╭──

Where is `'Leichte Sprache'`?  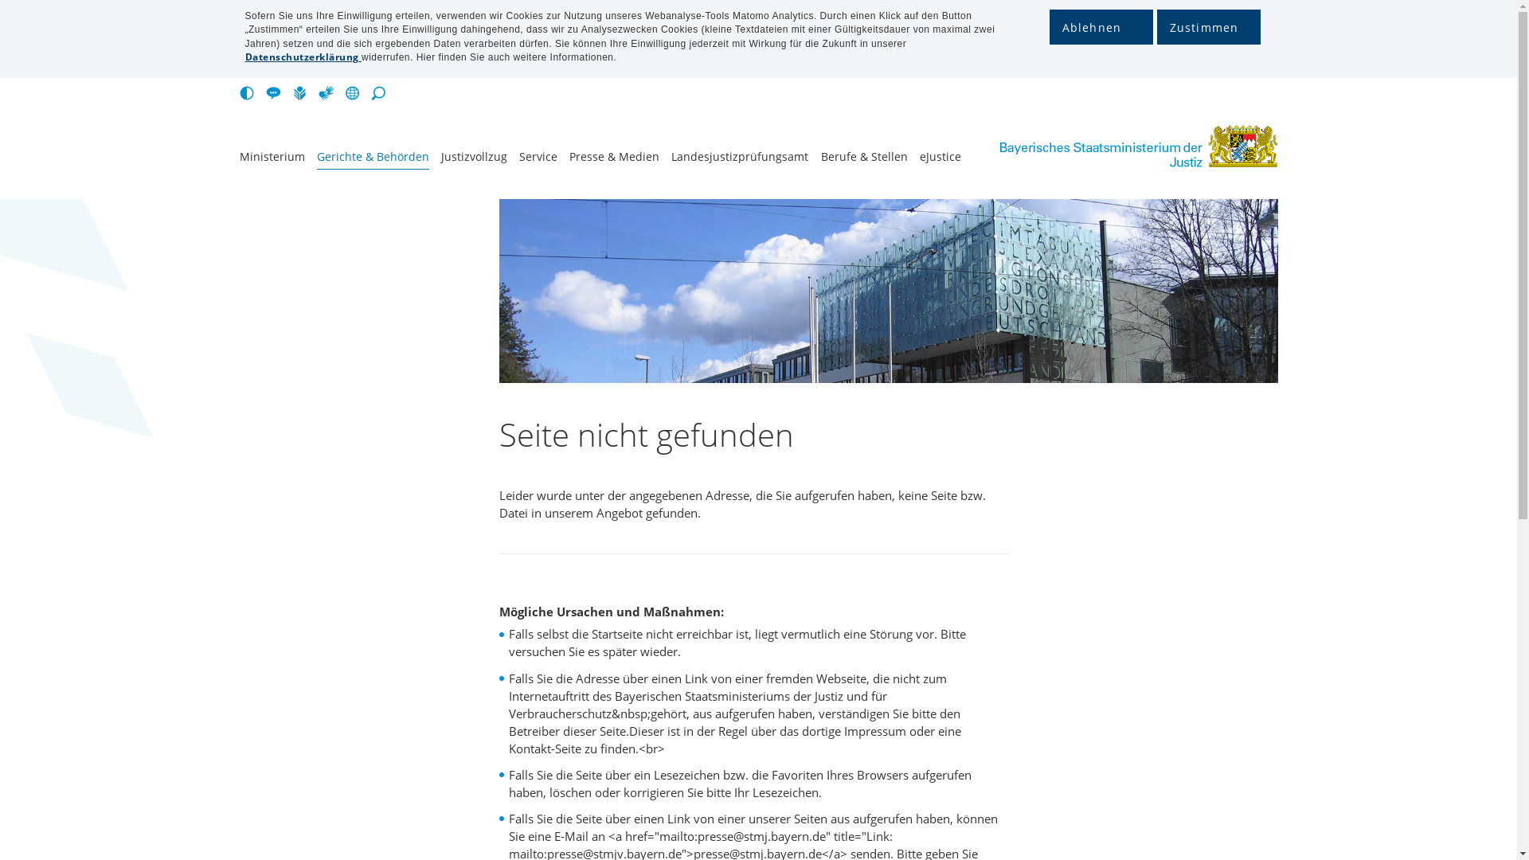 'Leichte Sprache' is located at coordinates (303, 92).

╰──
╭──

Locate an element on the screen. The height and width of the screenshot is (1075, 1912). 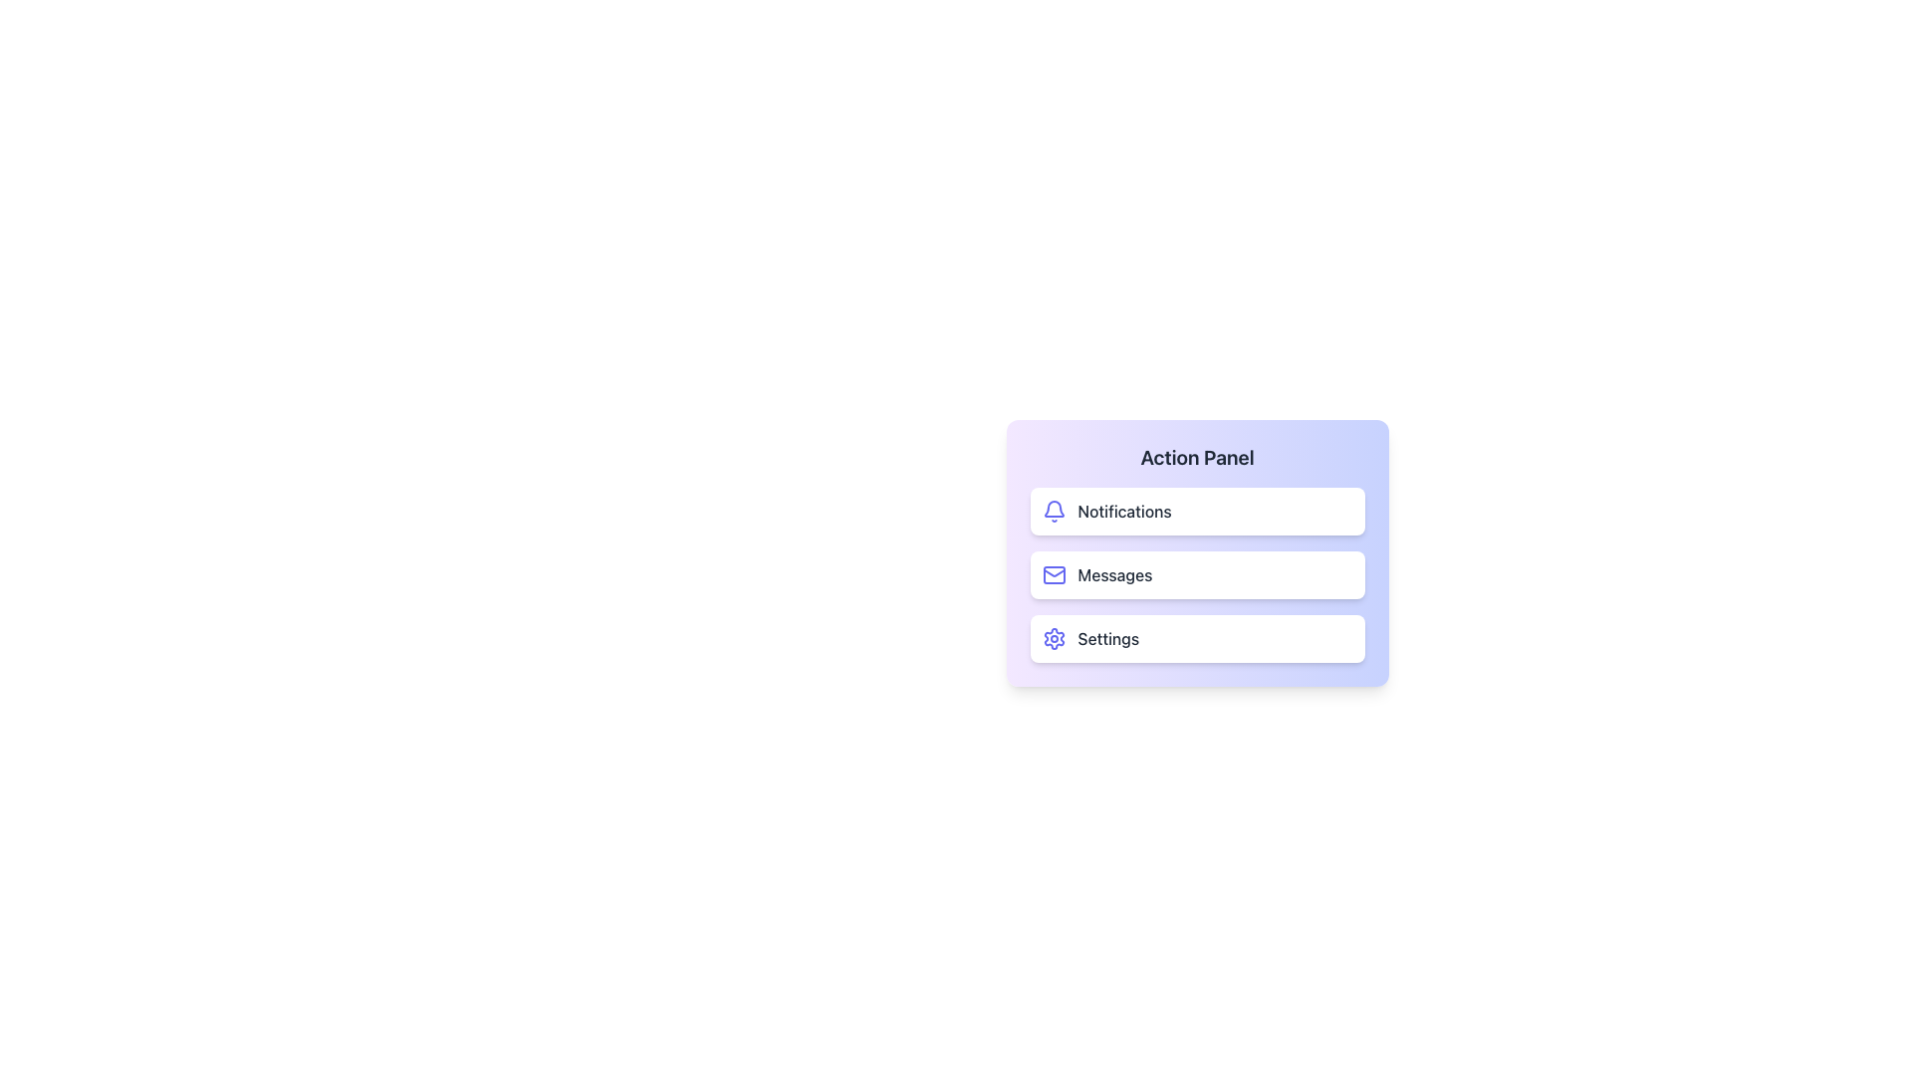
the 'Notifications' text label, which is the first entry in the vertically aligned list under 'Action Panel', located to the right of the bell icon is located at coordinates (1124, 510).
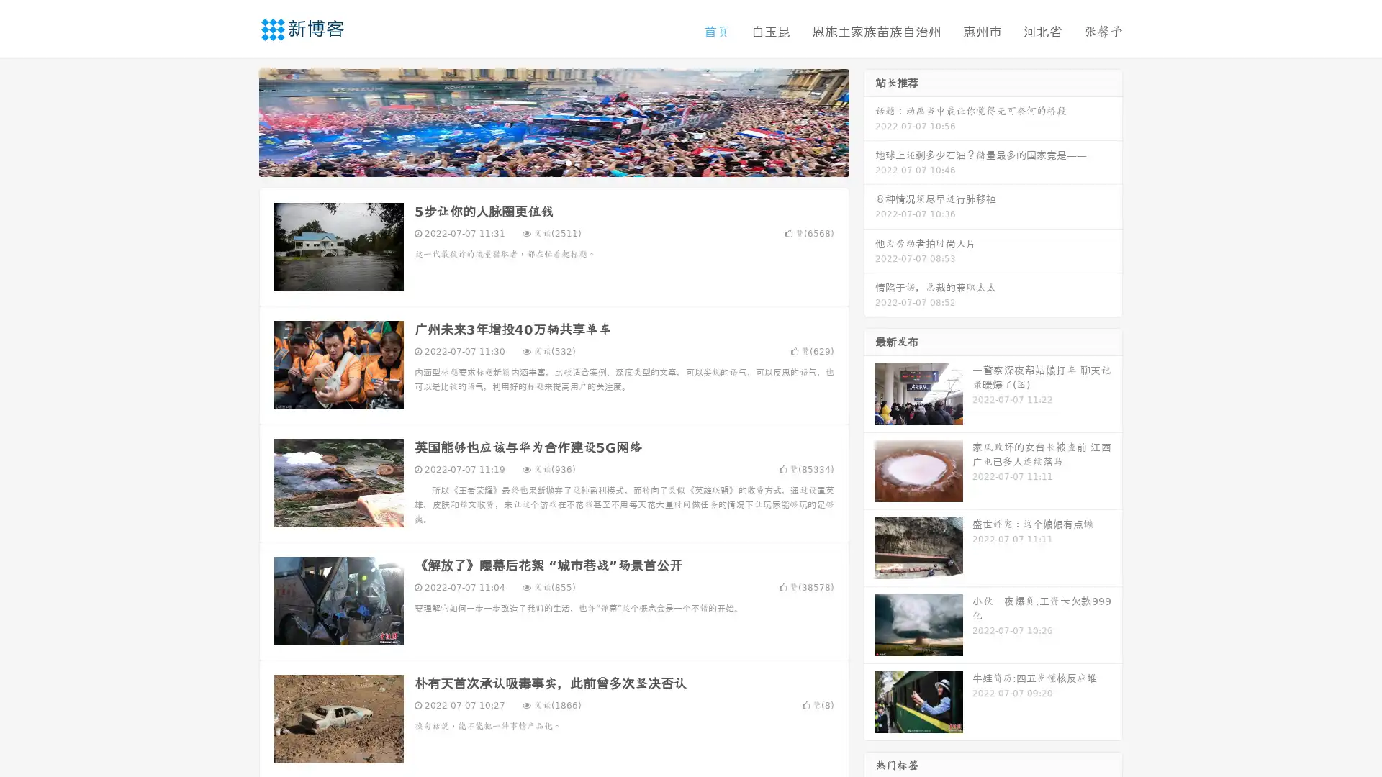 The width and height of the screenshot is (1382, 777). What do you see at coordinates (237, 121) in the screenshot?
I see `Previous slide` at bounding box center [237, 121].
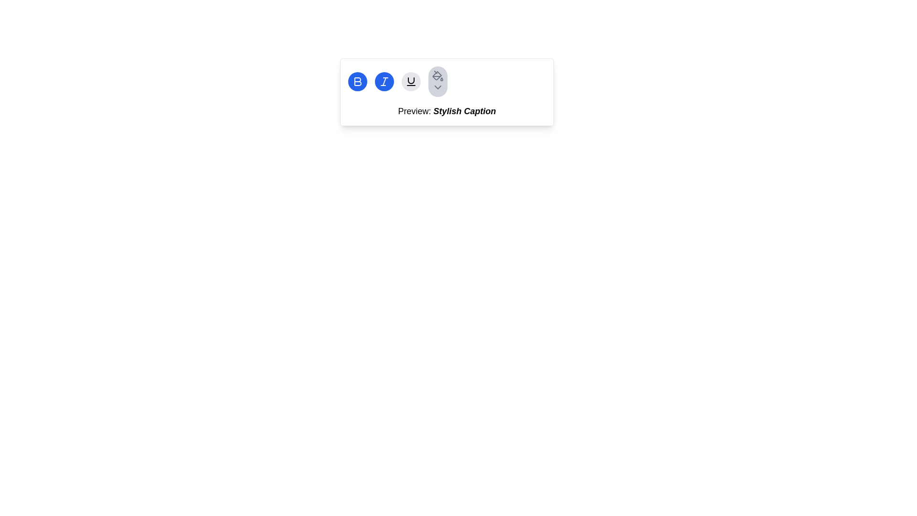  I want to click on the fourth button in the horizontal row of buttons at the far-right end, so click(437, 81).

╰──
╭──

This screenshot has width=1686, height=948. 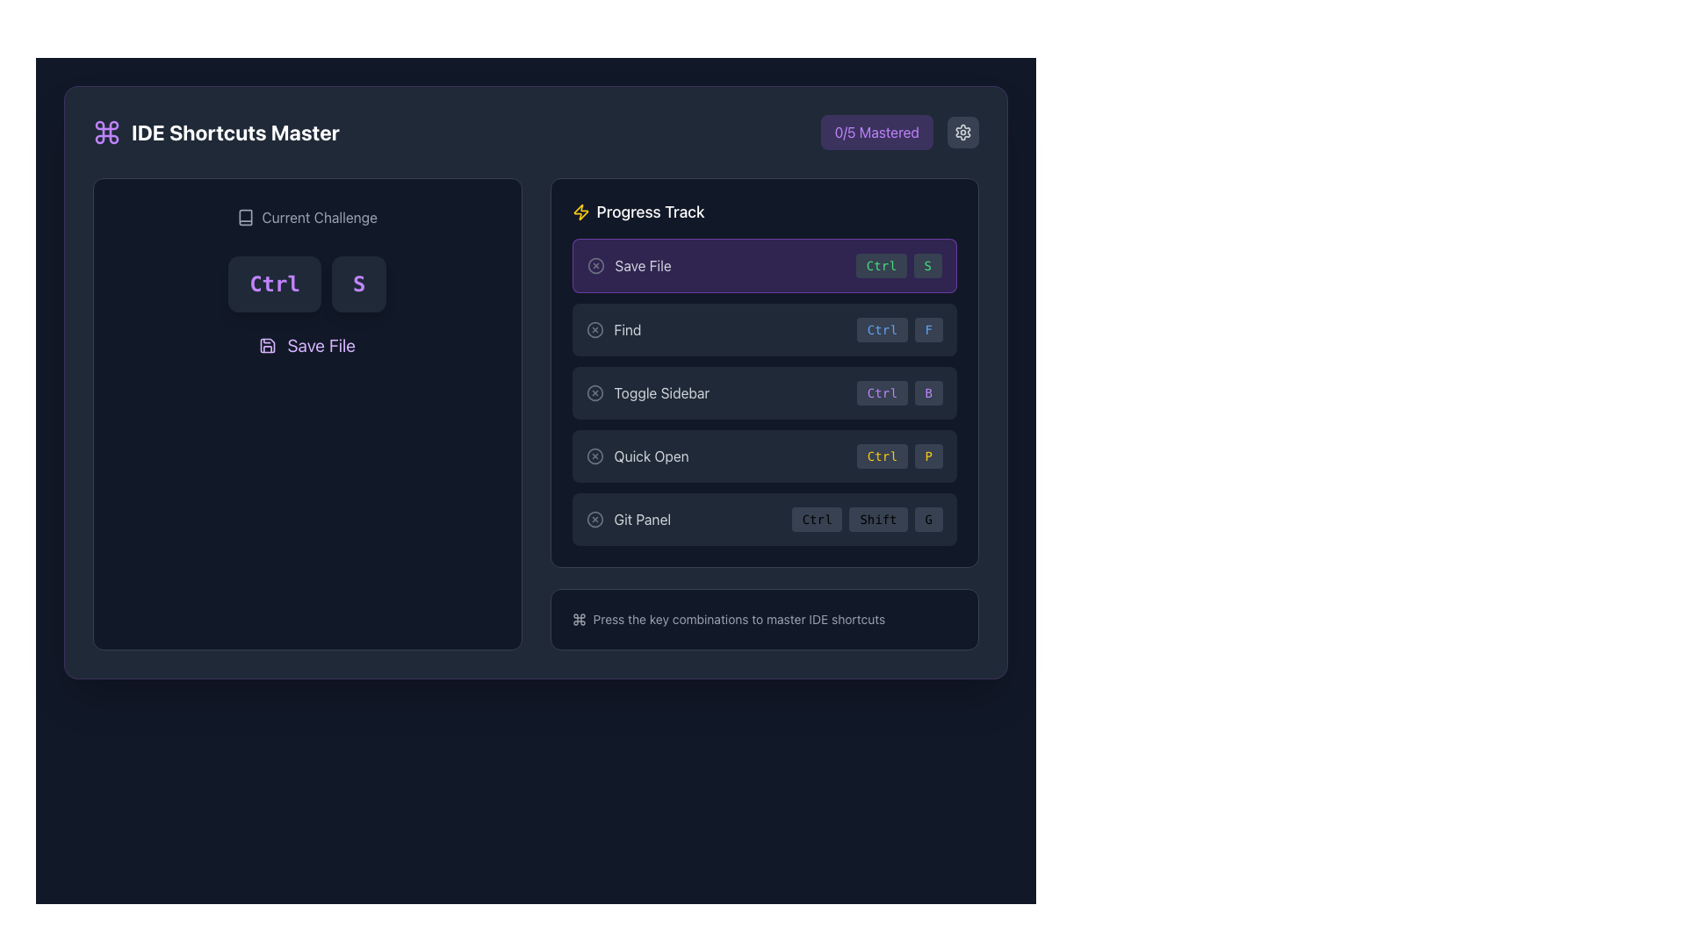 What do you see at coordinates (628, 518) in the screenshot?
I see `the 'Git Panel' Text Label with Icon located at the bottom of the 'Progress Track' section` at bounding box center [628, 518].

╰──

TASK STATEMENT: Copy out the part of the data that opens with the line containing "Locate an element" and closes with the line containing "I want to click", including both of those lines, word for word. Leave the pictures out of your answer.

COMPLETED TASK:
Locate an element on the screen. The height and width of the screenshot is (1075, 1912). 
the 'Notifications' text label, which is the first entry in the vertically aligned list under 'Action Panel', located to the right of the bell icon is located at coordinates (1124, 510).
 The width and height of the screenshot is (1382, 777). What do you see at coordinates (237, 121) in the screenshot?
I see `Previous slide` at bounding box center [237, 121].
  I want to click on the fourth button in the horizontal row of buttons at the far-right end, so click(437, 81).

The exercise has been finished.